The 'cache_bottom' is intended to track the position of the first entry in
the index that has not yet been diffed or unpacked. It is advanced in two
main ways: either it is incremented when an index entry is marked as "used"
(in 'mark_ce_used()'), indicating that it was unpacked or diffed, or when a
directory is unpacked, in which case it is increased by an amount equaling
the number of index entries inside that tree.

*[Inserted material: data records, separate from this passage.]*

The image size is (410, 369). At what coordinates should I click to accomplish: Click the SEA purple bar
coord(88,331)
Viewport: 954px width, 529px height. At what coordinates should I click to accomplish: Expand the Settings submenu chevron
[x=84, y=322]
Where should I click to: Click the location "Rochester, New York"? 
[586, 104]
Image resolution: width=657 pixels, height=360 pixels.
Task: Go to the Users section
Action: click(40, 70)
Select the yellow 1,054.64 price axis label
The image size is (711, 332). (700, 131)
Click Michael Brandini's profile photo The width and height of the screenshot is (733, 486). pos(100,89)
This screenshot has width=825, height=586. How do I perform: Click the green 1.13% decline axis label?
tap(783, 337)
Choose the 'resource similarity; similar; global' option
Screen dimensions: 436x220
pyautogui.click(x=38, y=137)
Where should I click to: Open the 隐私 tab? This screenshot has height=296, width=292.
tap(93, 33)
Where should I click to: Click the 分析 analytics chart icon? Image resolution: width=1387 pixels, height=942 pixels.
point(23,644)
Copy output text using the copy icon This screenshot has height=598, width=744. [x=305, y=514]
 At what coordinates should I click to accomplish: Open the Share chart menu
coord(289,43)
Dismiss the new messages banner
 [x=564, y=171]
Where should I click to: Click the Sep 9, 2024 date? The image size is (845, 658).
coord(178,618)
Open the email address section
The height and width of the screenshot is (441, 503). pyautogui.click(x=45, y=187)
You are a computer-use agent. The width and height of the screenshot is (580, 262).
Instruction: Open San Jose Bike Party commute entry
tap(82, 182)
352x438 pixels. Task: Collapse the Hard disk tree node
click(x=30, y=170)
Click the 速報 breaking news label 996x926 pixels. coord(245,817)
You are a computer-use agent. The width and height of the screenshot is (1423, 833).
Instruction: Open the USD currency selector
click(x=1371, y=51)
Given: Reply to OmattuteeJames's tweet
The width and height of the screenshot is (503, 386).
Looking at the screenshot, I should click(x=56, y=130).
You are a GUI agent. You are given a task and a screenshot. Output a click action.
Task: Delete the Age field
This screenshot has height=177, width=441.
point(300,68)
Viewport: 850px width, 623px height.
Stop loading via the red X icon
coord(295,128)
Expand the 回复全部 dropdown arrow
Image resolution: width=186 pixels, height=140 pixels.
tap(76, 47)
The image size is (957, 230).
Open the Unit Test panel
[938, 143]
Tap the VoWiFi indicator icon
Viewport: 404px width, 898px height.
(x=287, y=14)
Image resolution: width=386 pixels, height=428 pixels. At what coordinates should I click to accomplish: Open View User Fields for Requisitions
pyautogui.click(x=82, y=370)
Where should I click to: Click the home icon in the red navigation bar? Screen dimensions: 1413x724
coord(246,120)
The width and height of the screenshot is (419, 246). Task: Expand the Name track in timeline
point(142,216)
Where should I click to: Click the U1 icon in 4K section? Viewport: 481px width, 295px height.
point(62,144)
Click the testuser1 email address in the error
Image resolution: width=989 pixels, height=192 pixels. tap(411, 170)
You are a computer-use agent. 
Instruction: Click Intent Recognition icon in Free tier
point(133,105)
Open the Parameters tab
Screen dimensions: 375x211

In 17a1bb570b (unpack-trees: preserve cache_bottom, 2021-07-14), it was
identified that sparse directories posed a problem to the above
'cache_bottom' advancement logic - because a sparse directory was both an
index entry that could be "used" and a directory that can be unpacked, the
'cache_bottom' would be incremented too many times. To solve this problem,
the 'mark_ce_used()' advancement of 'cache_bottom' was skipped for sparse
directories.

INCORRECT CACHE_BOTTOM TRACKING
-------------------------------
Skipping the 'cache_bottom' advancement for sparse directories in
'mark_ce_used()' breaks down in two cases:

1. When the 'unpack_trees()' operation is *not* a "cache diff" (because the
   directory contents-based incrementing of 'cache_bottom' does not happen).
2. When a cache diff is performed with a pathspec (because
   'unpack_index_entry()' will unpack a sparse directory not matched by the
   pathspec without performing the directory contents-based increment).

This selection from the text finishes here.